#### [Texto para leitura]
++++++++++++++++++++

A dissertação de mestrado de Walmir Thomazi Cardoso foi desenvolvida no Programa de Estudos Pós-Graduados em História da Ciência, da Pontifícia Universidade Católica de São Paulo (PUC-SP). O texto sofreu apenas pequenas alterações, para adquirir a forma do presente livro.

    A cosmologia do século XVI, que será aqui descrita, foi fundamentada, essencialmente, na astronomia geocêntrica antiga e medieval. O século XVI é o século de Nicolau Copérnico, que vai propor uma nova visão de mundo; mas Copérnico é a exceção, não a regra. Assim, o que este livro discute não é a “revolução copernicana”, e sim a visão astronômica predominante naquele tempo, mas que foi abandonada no século seguinte.
 
    Para o leitor de hoje, que considera a astronomia de Copérnico, Galileo e Kepler, como sendo muito superior à antiga, pode parecer estranho dedicar um enorme esforço à compreensão de textos “ultrapassados”. Para quem não tem uma formação adequada em História da Ciência, o estudo de autores e de idéias que não são mais aceitos hoje em dia pode não ser muito atraente. Porém, a atual historiografia da ciência se caracteriza por tentar compreender cada teoria, cada pensador, sob o ponto de vista da própria época, e não de forma anacrônica.

++++++++++++++++++++

#### [Extrato de dados]

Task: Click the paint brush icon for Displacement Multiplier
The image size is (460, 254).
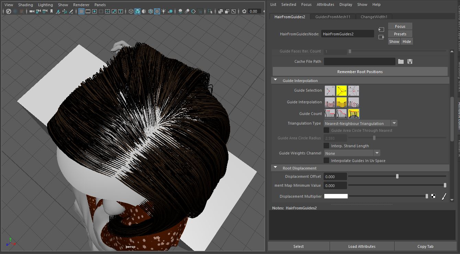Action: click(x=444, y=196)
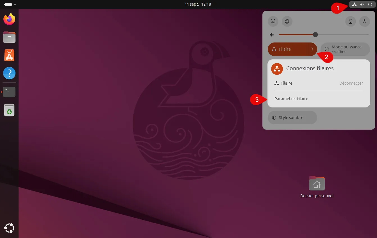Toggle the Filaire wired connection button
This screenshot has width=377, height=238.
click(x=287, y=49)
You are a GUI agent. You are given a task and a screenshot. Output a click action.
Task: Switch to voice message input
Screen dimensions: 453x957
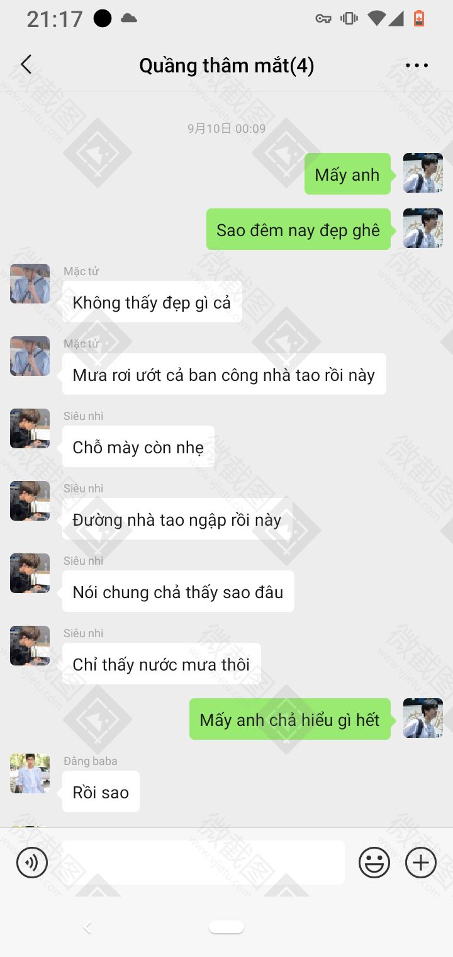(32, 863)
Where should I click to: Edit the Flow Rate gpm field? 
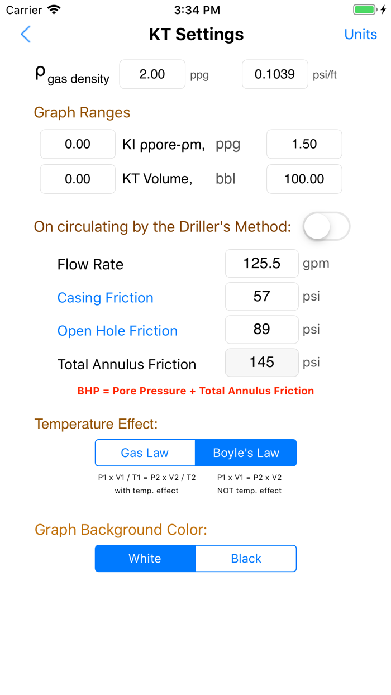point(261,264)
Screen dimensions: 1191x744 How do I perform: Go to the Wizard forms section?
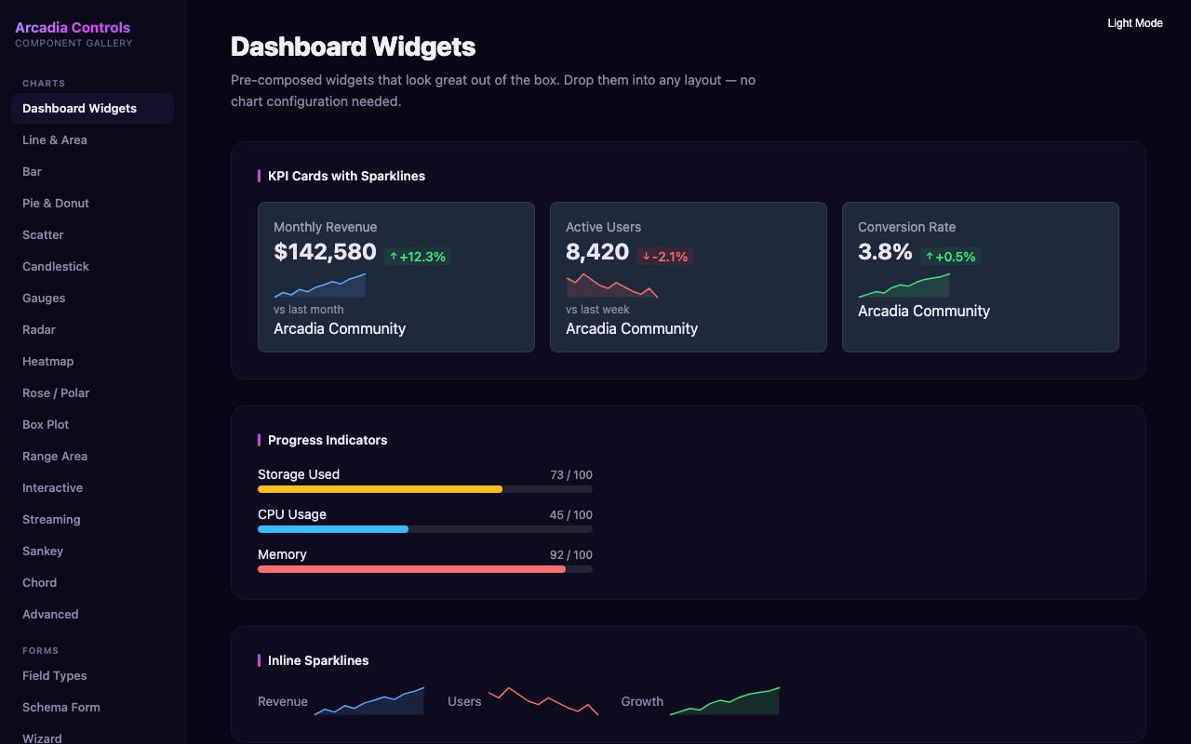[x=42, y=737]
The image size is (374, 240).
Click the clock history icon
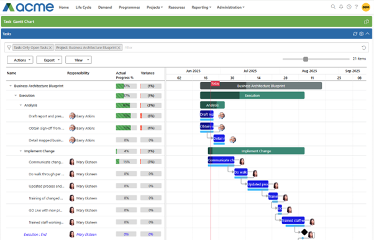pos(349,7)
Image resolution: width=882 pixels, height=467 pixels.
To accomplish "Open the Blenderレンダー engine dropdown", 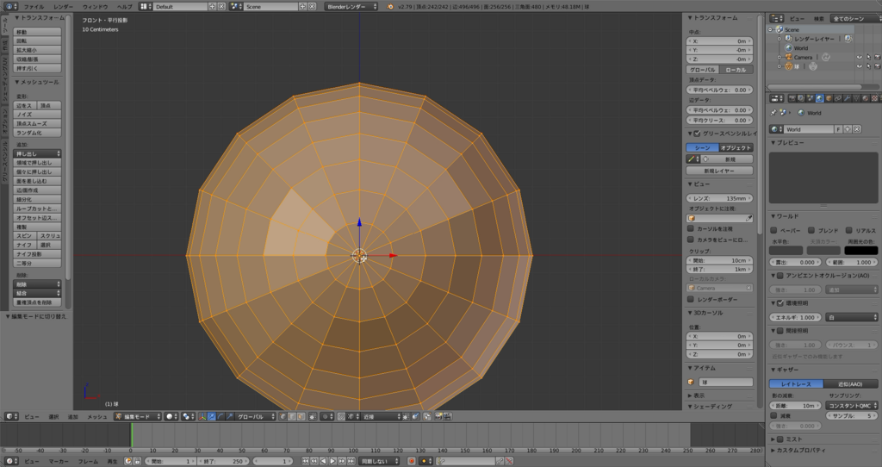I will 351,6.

++++++++++++++++++++

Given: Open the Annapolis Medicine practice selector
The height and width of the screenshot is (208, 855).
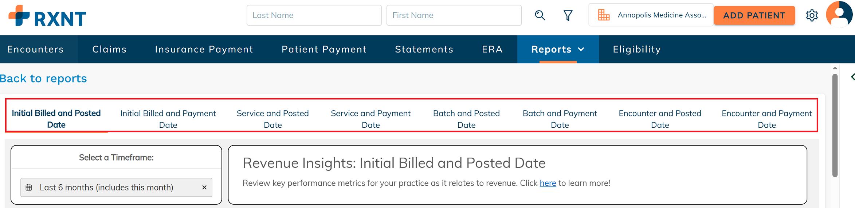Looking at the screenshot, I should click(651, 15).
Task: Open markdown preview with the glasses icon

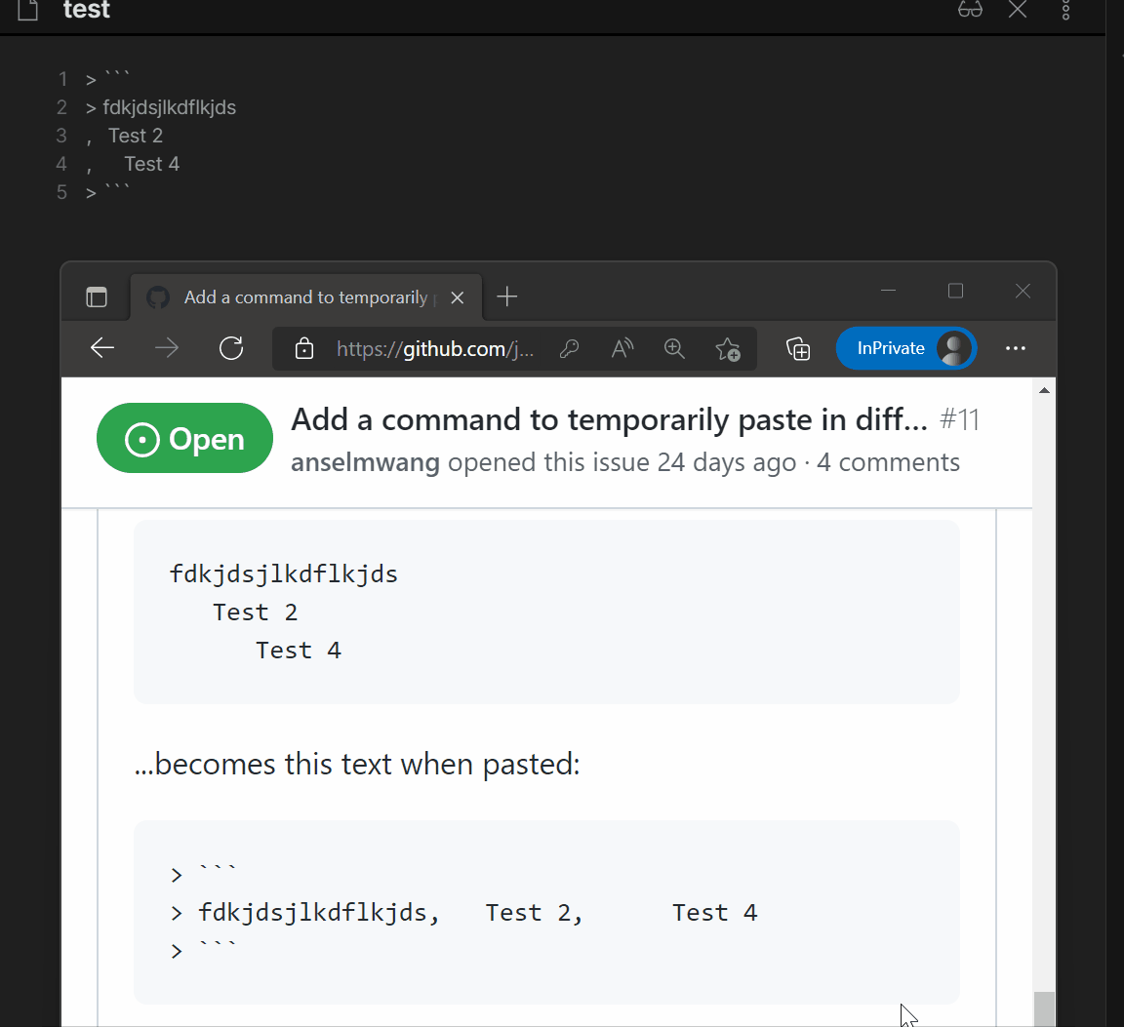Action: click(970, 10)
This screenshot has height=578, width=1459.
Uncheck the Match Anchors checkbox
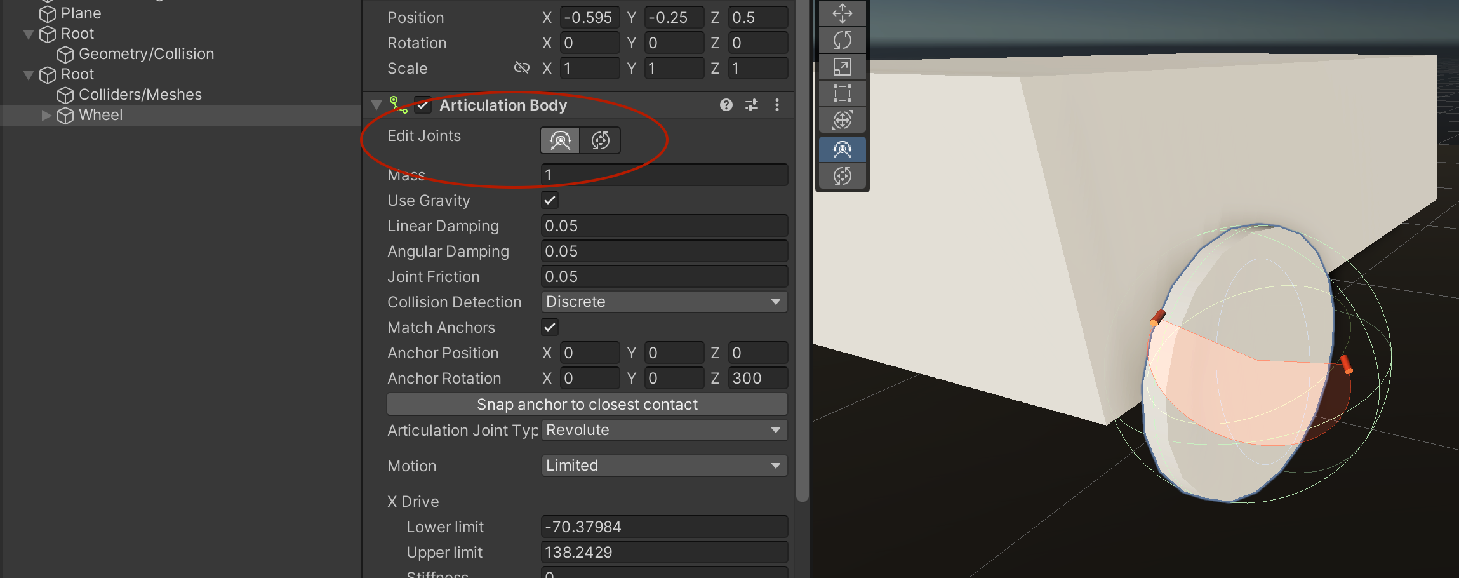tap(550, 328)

++++++++++++++++++++

#### [Enunciado]
Como fica o trecho do texto entre "A cosmologia do" e "no século seguinte.", inclusive, se você trocar "século XVI" por "século dezesseis"? Os registros não têm nenhuma relação com o texto.

#### [Resultado da tarefa]
A cosmologia do século dezesseis, que será aqui descrita, foi fundamentada, essencialmente, na astronomia geocêntrica antiga e medieval. O século dezesseis é o século de Nicolau Copérnico, que vai propor uma nova visão de mundo; mas Copérnico é a exceção, não a regra. Assim, o que este livro discute não é a “revolução copernicana”, e sim a visão astronômica predominante naquele tempo, mas que foi abandonada no século seguinte.